── Data in this exercise

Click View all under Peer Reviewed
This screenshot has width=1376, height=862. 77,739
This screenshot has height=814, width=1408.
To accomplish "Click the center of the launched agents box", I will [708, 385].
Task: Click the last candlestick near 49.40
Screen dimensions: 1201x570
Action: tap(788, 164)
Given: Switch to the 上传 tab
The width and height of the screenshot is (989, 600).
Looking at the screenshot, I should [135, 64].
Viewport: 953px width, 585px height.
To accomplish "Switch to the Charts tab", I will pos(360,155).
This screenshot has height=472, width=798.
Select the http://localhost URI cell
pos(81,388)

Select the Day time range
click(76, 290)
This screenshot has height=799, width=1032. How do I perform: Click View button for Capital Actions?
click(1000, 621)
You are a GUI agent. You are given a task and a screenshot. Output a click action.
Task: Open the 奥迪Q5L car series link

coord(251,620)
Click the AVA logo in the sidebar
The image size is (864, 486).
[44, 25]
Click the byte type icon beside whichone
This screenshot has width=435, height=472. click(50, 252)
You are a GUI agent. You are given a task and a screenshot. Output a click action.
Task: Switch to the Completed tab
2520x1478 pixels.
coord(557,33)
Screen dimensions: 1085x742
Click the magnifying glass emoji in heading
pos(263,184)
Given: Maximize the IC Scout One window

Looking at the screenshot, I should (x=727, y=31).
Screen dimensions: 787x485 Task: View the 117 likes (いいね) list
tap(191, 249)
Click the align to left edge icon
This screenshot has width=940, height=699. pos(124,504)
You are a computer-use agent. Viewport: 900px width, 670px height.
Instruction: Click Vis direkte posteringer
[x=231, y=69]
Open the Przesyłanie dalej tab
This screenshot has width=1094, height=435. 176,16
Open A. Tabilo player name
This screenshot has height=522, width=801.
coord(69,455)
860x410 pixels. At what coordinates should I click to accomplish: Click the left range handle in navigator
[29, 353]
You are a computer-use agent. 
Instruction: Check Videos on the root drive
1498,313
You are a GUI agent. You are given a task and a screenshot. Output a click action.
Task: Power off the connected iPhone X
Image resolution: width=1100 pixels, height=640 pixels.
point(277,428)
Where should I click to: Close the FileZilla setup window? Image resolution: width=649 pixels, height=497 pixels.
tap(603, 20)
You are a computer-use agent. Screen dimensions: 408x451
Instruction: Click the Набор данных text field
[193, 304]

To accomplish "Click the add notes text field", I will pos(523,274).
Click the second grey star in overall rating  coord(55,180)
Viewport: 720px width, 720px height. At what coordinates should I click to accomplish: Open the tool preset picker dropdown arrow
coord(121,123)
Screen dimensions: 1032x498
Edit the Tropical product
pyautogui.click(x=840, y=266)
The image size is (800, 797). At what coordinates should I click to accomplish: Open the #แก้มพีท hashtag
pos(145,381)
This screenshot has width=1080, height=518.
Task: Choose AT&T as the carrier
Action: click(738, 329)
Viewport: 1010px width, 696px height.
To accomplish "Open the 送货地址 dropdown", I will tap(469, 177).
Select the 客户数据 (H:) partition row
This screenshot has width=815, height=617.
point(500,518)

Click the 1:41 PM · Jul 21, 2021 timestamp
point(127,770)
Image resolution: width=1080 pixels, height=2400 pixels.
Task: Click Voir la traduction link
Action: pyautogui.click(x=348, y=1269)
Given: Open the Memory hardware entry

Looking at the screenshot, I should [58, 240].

────

Task details => Reproduce the part of the listing that opens with the line containing "Given: Switch to the 上传 tab" and closes with the line containing "I will pos(360,155).", including both of those lines.

Response for this exercise =>
Given: Switch to the 上传 tab
The width and height of the screenshot is (989, 600).
Looking at the screenshot, I should [135, 64].
Viewport: 953px width, 585px height.
To accomplish "Switch to the Charts tab", I will pos(360,155).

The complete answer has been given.